Excerpts from a dataset
►

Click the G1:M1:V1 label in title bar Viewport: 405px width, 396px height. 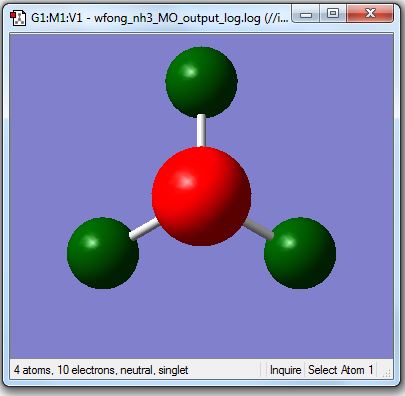(57, 17)
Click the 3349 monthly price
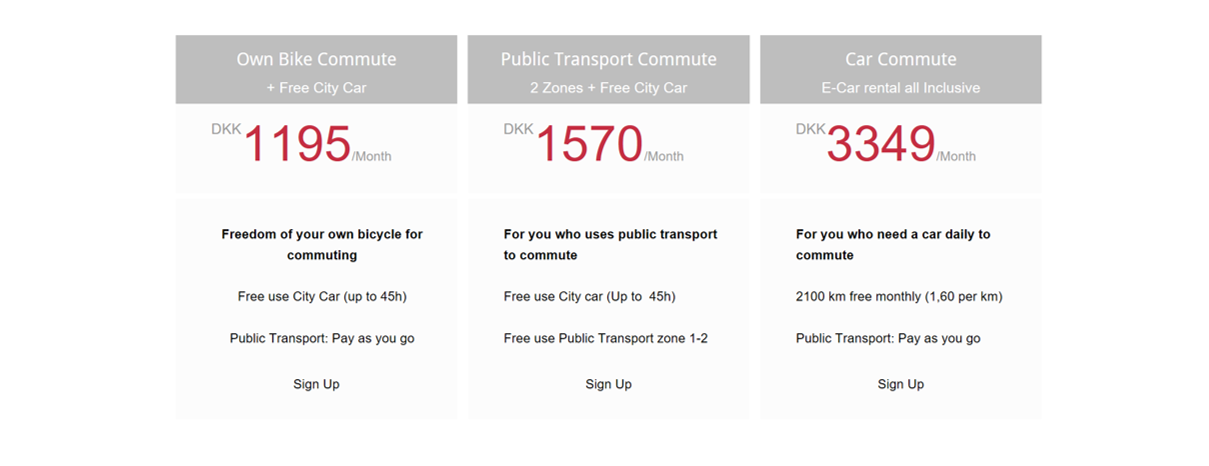The height and width of the screenshot is (466, 1209). click(881, 144)
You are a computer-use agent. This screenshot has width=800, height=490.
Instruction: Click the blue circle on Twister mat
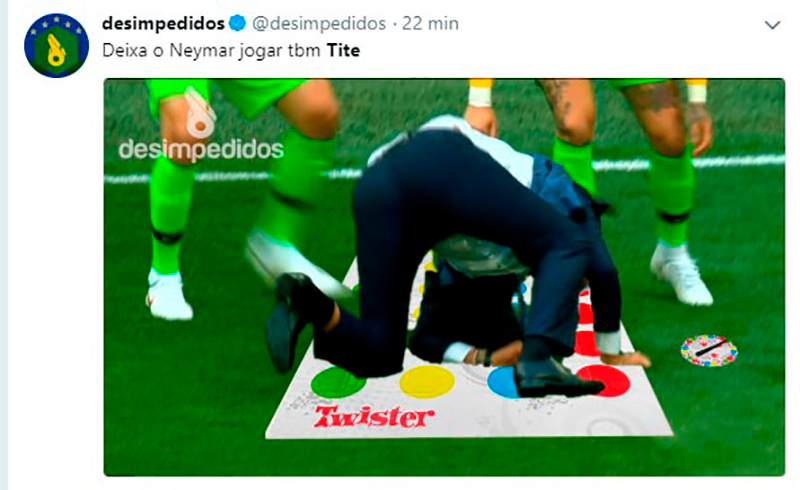503,383
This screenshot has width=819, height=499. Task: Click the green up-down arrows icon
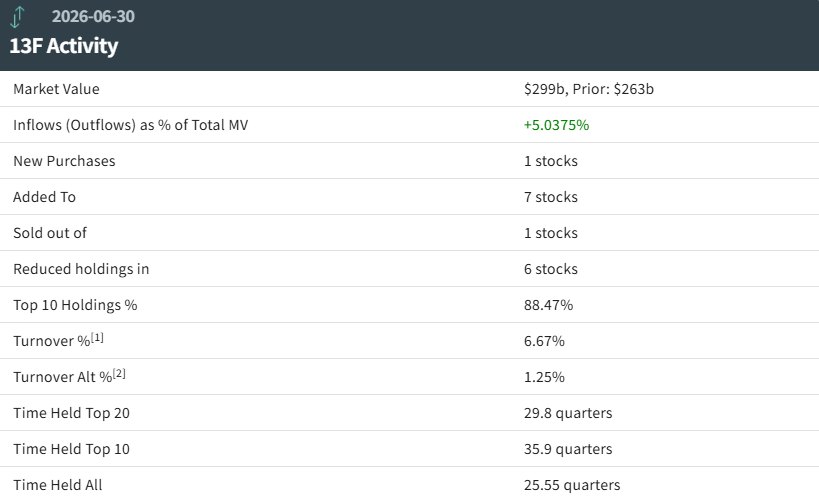pos(17,17)
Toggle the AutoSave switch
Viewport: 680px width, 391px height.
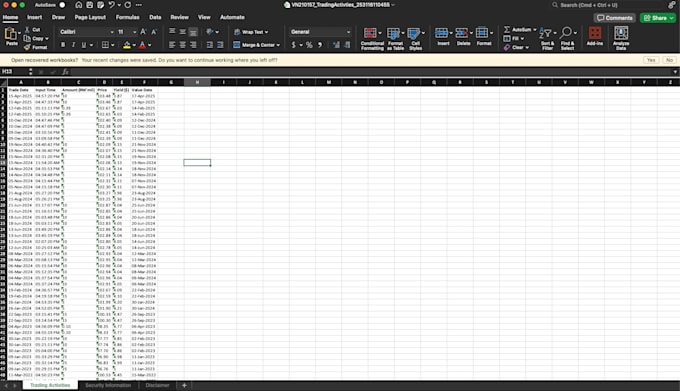62,5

◄

How to complete this task :: What is needed is a word-for-word restatement of the lines from the one holding "You are a computer-use" to the final line of the data above, inclusive, without any pictures.

Exercise output ::
You are a computer-use agent. This screenshot has width=800, height=490.
Instruction: Click the blue circle on Twister mat
503,383
This screenshot has width=819, height=499. Task: Click the green up-down arrows icon
pos(17,17)
Toggle the AutoSave switch
Viewport: 680px width, 391px height.
62,5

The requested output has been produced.